=== Section Start ===
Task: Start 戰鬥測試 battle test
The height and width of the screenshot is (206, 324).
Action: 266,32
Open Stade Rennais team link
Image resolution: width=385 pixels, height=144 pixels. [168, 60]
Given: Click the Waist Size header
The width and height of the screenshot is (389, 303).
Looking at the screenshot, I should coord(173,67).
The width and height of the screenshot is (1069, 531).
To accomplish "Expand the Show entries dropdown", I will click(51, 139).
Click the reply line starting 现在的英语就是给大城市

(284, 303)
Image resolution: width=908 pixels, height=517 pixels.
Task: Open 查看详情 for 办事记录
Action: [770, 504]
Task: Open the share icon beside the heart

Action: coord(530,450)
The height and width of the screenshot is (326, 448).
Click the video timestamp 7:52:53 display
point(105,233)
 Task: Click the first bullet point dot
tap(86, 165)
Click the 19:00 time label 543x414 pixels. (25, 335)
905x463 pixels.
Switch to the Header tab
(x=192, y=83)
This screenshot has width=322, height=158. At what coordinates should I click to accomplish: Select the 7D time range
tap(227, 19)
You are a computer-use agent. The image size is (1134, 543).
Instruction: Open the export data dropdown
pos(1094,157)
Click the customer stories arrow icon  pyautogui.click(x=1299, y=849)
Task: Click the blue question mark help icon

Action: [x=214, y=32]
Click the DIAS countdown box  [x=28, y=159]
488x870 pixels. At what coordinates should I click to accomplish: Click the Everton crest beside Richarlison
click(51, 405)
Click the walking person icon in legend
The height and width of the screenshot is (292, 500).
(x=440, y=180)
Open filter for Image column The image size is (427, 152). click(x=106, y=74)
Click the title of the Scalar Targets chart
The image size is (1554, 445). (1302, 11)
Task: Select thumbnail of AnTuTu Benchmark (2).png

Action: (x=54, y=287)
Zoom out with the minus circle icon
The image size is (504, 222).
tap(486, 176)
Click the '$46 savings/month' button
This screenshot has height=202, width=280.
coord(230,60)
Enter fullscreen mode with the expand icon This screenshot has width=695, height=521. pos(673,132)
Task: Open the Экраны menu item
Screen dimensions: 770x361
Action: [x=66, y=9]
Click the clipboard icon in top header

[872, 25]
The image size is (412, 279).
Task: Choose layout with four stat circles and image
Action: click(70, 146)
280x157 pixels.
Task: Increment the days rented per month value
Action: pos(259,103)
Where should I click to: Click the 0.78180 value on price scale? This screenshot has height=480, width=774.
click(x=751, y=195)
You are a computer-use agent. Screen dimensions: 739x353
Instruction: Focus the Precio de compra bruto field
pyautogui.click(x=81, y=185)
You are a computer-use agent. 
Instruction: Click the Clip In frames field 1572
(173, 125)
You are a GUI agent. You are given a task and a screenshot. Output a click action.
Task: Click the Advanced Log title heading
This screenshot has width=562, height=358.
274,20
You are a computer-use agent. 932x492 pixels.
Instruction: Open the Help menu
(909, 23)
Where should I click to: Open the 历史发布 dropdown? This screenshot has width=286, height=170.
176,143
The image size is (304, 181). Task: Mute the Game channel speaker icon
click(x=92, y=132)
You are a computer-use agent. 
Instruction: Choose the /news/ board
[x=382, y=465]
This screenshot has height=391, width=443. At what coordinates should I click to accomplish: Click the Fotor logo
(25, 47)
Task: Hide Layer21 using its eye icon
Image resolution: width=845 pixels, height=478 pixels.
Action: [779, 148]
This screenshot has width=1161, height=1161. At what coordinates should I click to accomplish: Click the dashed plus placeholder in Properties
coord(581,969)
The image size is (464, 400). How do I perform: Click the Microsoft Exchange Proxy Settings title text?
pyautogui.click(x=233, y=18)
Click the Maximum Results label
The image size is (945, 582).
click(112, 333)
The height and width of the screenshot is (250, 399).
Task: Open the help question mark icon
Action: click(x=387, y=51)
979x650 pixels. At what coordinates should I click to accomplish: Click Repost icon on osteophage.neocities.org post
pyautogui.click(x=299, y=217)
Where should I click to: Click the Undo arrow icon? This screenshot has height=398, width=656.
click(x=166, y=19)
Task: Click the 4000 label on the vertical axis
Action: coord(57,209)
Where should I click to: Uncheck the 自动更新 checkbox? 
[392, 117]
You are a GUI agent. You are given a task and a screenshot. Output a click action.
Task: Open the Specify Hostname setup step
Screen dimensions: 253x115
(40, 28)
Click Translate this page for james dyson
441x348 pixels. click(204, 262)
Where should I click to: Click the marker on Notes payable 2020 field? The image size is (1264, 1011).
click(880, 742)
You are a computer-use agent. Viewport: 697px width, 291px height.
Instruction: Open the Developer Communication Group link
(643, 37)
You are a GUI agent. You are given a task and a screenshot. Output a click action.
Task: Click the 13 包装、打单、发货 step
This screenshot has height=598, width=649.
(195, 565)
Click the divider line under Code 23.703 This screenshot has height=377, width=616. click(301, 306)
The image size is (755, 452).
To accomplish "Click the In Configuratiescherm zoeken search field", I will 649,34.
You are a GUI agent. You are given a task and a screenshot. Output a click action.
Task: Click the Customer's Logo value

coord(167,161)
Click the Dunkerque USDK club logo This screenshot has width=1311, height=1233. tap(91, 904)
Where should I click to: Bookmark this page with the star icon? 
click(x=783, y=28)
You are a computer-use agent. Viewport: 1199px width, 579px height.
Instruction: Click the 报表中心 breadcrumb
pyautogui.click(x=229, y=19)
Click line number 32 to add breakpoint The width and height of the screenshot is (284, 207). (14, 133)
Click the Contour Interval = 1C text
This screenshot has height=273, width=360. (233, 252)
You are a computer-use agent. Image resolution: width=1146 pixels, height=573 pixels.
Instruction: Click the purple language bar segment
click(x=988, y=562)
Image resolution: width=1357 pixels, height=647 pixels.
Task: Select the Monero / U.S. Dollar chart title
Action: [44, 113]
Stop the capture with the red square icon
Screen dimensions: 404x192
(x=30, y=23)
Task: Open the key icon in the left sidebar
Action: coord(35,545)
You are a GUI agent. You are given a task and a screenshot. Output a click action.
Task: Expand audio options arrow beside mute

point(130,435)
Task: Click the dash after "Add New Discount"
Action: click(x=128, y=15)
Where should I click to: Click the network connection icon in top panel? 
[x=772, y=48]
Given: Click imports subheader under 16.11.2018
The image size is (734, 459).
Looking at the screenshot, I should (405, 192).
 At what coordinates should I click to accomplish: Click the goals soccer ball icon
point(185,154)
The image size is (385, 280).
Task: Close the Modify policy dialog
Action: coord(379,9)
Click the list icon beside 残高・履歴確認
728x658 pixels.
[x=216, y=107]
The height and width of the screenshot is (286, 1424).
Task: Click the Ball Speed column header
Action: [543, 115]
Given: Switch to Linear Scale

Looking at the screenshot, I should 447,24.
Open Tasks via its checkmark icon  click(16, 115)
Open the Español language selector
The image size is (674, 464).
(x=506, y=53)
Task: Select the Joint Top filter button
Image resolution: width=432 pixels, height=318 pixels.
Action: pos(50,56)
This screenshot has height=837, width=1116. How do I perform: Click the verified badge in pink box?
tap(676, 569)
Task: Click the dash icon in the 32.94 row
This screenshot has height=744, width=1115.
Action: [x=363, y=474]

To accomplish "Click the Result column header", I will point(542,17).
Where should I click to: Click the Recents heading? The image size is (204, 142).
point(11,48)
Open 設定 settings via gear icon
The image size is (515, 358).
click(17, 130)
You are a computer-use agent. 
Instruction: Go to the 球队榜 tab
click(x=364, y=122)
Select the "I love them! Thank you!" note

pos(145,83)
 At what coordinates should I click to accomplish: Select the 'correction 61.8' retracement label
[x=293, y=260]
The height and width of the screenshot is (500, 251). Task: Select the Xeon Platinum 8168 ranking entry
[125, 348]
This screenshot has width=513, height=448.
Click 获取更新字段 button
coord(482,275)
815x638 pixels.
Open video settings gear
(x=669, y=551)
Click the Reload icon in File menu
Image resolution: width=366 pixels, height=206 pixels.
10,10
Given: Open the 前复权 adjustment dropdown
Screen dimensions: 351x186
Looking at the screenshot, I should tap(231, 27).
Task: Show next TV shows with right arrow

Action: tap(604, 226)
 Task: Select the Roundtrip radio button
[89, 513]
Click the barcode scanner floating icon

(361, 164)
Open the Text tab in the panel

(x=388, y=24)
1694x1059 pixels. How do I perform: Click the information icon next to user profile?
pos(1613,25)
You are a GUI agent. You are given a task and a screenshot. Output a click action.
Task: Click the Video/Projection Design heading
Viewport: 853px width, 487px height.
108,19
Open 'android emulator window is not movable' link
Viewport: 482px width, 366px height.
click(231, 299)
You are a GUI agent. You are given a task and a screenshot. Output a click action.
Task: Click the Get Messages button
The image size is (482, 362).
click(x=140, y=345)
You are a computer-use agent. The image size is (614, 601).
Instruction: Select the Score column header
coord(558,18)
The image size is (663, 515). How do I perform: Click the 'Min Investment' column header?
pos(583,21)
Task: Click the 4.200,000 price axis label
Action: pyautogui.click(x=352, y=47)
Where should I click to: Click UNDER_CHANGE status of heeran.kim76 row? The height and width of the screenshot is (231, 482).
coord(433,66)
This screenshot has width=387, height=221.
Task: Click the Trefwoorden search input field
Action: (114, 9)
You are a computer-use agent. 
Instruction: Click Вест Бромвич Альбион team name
=== Section End ===
Activity >>
Using the listing, count the lines where the word "filter" appears and reply with only that number.

Response to the exercise >>
2